While discussing how to handle the plantain leaves and corn dough, class participants had the choice of either papelón con limón (lemonade sweetened with unrefined brown sugar cane) or Andes-style hot chocolate (thick and creamy hot chocolate with a hint of cinnamon and vanilla) to drink.
Other traditional Christmastime goodies were passed around, such as pan de jamón (sweet bread filled with smoked ham, raisins and olives) and ensalada de gallina, which directly translates to chicken salad.
Making the hallacas
After some chatter and getting to know other participants over the food, we were then asked by Villasmil to slather our plantain leaves with oil — carefully, as they are extremely fragile and can rip with even the slightest pressure — and flatten out the balls of corn dough (masa harina), on the leaves.
The next step is to scoop out chunks of cold stew and place them on the corn dough pancake, arranging it in a rectangle. You can make the rectangle as large as your pancake can fold over it, and include as many olives to the mix as your appetite desires.
Much to the chagrin of raisin haters out there, raisins are included in the stew (but if you don’t mind getting judged a little, you can pick them out like Villasmil sometimes does).
Final step? Gently roll up the hallacas into the plantain leaves and tying them up in a square mesh pattern. Villasmil went around helping the participants do the tying part, as it is the most difficult part of the recipe to master.
The hallacas we made were given to us to take home in containers with cooking instructions.

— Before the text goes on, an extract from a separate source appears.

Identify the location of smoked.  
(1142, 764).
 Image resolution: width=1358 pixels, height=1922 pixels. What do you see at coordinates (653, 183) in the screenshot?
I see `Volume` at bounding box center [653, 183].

They can last for several weeks in the freezer and several days in the fridge.
All you need to do is thaw the hallacas to room temperature, submerge them completely in water and boil them for about 25 minutes.
Puyero’s holiday cooking series will be held on Wednesday evenings, from 6:30 to 8:30 p.m. at the restaurant. Upcoming dates are Nov. 28 and Dec. 5. Tickets are available for $30 per person.
Hallacas will be available at Puyero through Three Kings Day (Sunday, Jan. 6) in packages of five and ten for $42.50 and $80, respectively.